When in the course of not publishing a review of a book for some few weeks (an eternity in Internet Time), and generally being an inconspicuous presence with a negligible station vis-à-vis both the literati and Trumpian powers of the Earth, and that Twitter monster in comparison with which my recent inactivity seems altogether like the fleeings of those Lilliputian denizens of Tokyo, a decent respect for the opinions of my readers impels me to put something out to signal that I am still proceeding apace with my reading and haven’t quite dropped off the face of the Earth or abandoned my plan of bringing to you a steady diet of what’s old.
With that Preamble out of the way, let me talk about one hefty book I’ve been reading.
The Turkish History, From the Original of that Nation, To the Growth of the Ottoman Empire, with the Lives and Conquests of their Princes and Emperors by Richard Knolles
This is such enjoyable reading–and yes, I say that despite the extensive caveats I feel obliged to offer below. The narration is brisk and relays many picturesque episodes, which I think is the main reason it’s garnered plaudits from Byron, Southey, Hallam, and Dr. Johnson. (It reminds me a bit of Books 7, 8, and 9 of Herodotus, although the ethnographic focus of Herodotus’s former books is close to entirely lacking here.) Where Knolles excels, and shows a certain Herodotian/Thucydidean quality, is in his breathtaking narrations of sieges and battles. Here, just to take one example, is a section of the Battle of Myriocephalon in 1176 between the forces of Byzantine emperor Manuel I Kommenos and the Turkish Sultan Arslan, in which Manuel leads his forces directly into a trap.
“Inclosed as Deer in a toyl” (Yikes!) Dr. Johnson was surely correct to say that the obscurity of this work is due in part to the fact that within its narrative, the Christians get owned–spectacularly so–repeatedly. In 17th and 18th century Europe, it is doubtful that this sort of self-ownage (however wonderfully narrated) would have found much interest with the general public, though the work was reprinted multiple times and even given an extension by Paul Rycaut in the late 17th century.

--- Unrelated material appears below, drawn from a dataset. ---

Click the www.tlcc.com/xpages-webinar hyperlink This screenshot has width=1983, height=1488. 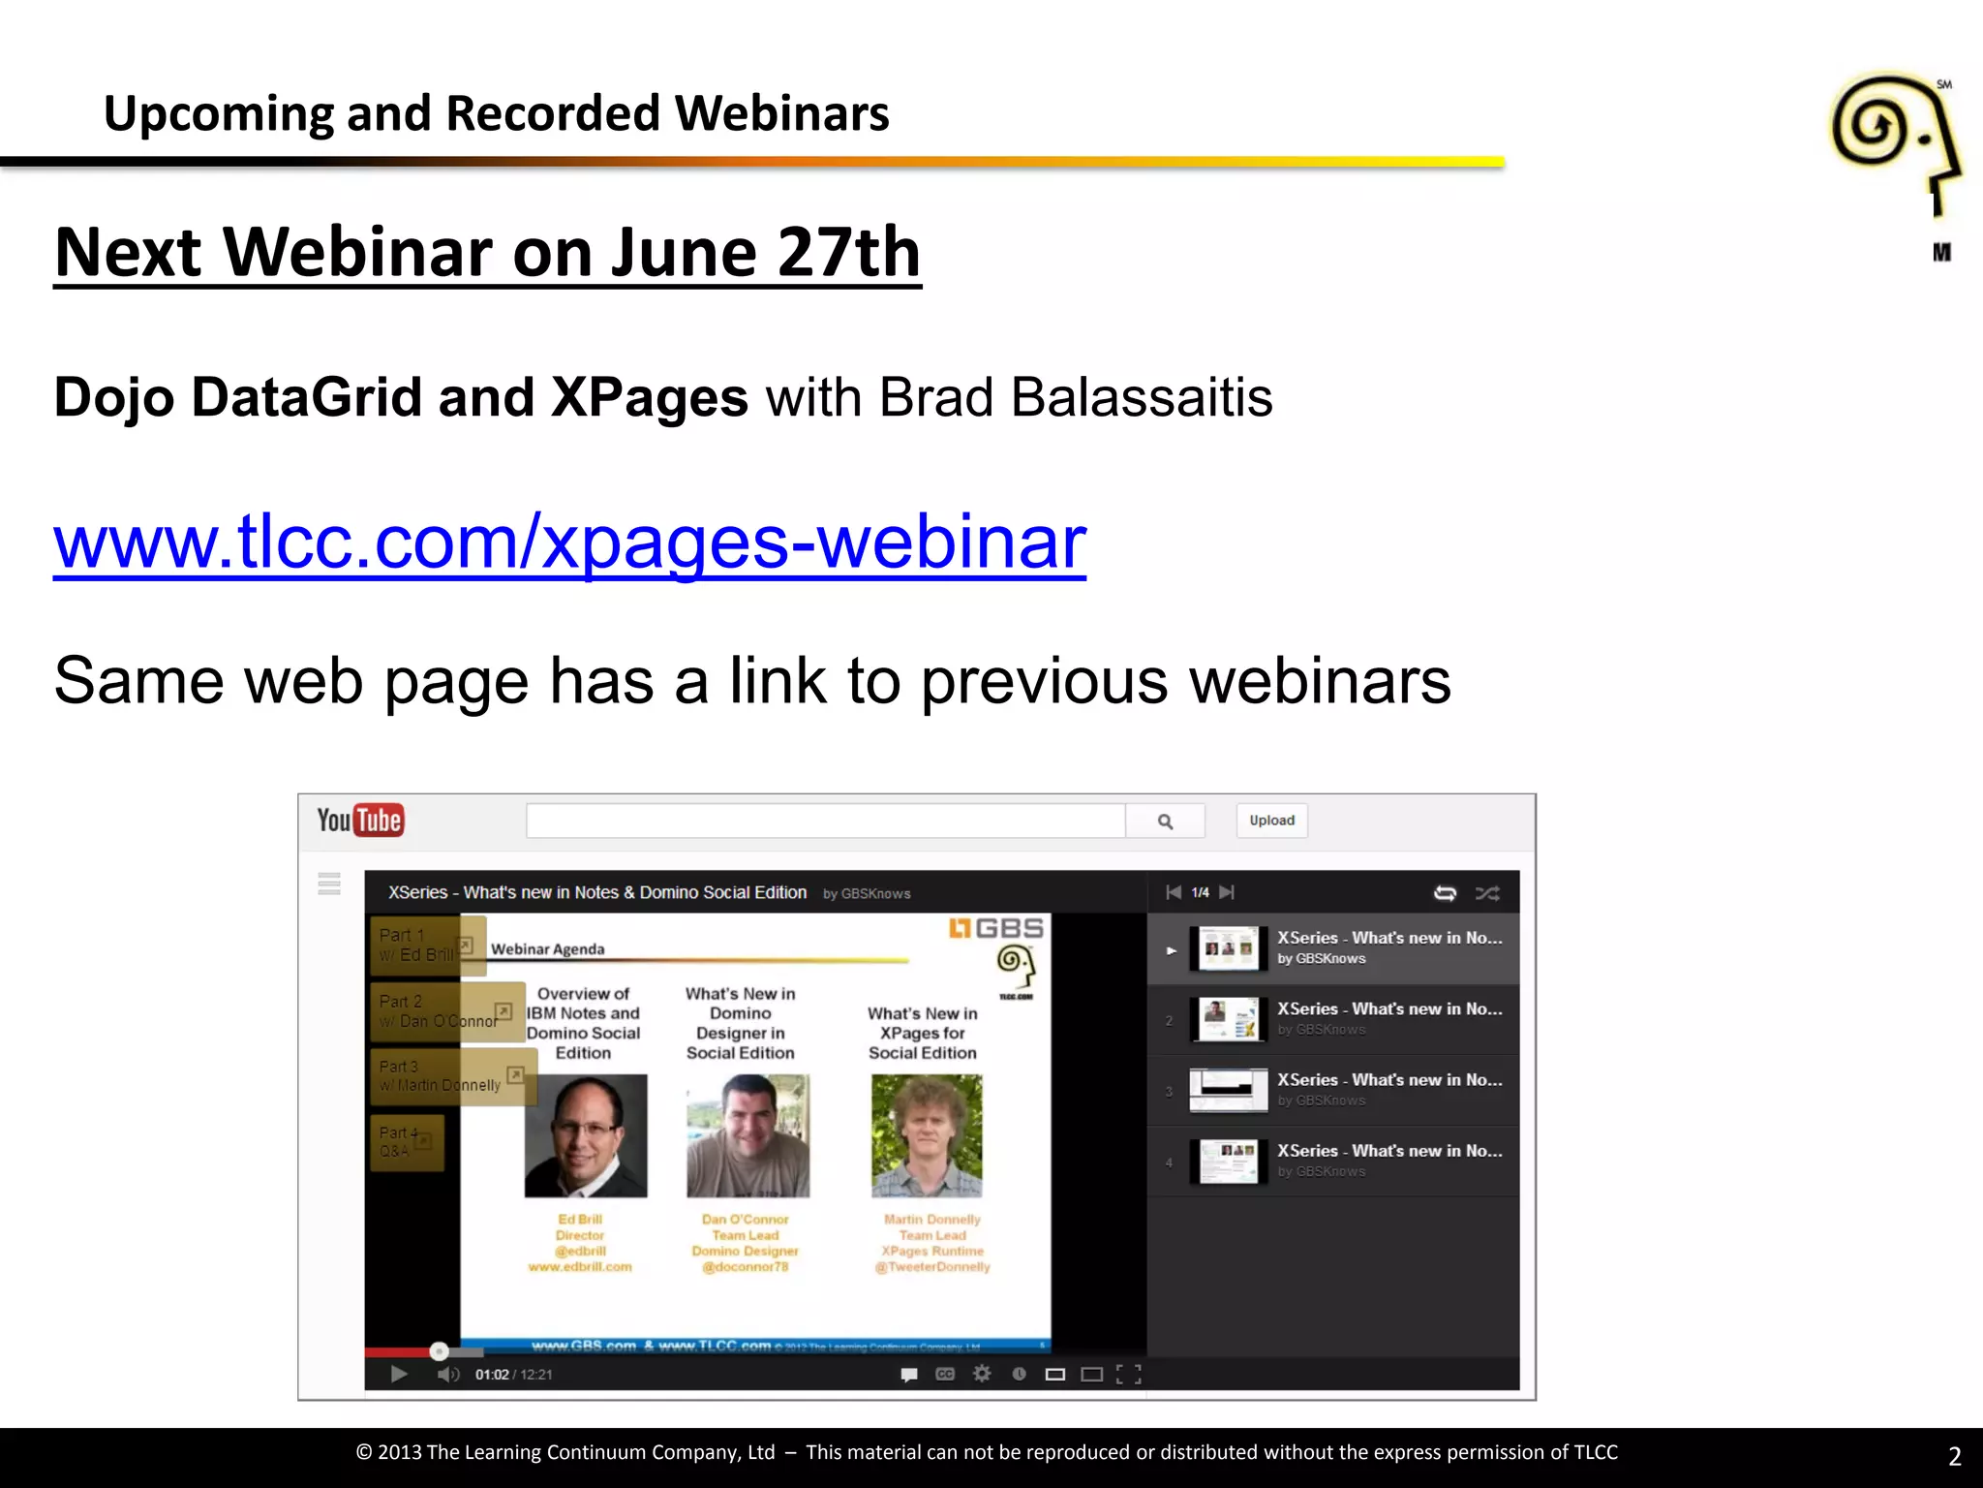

In another picturesque battle set-piece, Knolles describes the siege by the crusader kings of Damiata, a heavily fortified town sitting at the mouth of the Nile, and an deemed by the crusaders as absolutely essential to take as a precursor for the conquest of Egypt. But here is how Knolles narrates it:
Chambers’ Cyclopaedia gripes that, “The historical value of the book is slender,” because “original research on the subject was hardly possible to Knolles.” In the absolute sense, this seems an unfair description of what the reader can expect, because there is an awful lot of (colorful) history retailed in the book, even if it is taken without credit from a dozen foreign sources. Perhaps the Cyclopaedia is making an implicit comparison between Knolles’ book and The History of the Growth and Decay of the Othoman Empire, a heavily-annotated work by Dimitrie Cantemir, the Voivoide of Moldavia, one of 18th century Europe’s intellectual giants, and as well someone much better situated to carry out original research using Ottoman (as opposed to Greek) sources. Having dipped into that work and compared passages on the same material, I decided Knolles was by far the more enjoyable narrator, whatever his historiographic shortcomings. (And let’s be frank: a princes, wars, and battles historiography, as both Cantemir and Knolles provide, and without even the deep psychologizing of a Guiccardini, will certainly seem lacking to us moderns in comparison with the sociological and methodological richness of today’s histories. But how lovely a picture they make despite this!)
It is also fair to say that Knolles suffers from a certain Euro-centrism–on top of those homer-type comments which show him to be writing for an English audience every bit as appalled by advance of the Ottomans into central Europe as liberals were at the election of Donald Trump–which is a symptom of his relying mainly on Greek sources. While telling the pre-history of Seljuk and Ogozian Turks, he spends a lot more of its time narrating the misadventures of the crusader kings and the power struggles in the late Byzantine Empire than it shows any detailed knowledge of the internal dynamics of the Turks; the progress and failures, the territorial gains and losses of the Christians are much more minutely detailed than those of the Turks, the putative subject of the book. (Though the details start to firm up on that side of things once Knolles turns to Osman and his father Ertuğrul.) I, for one, didn’t mind these shortcomings because what was narrated was majestically done.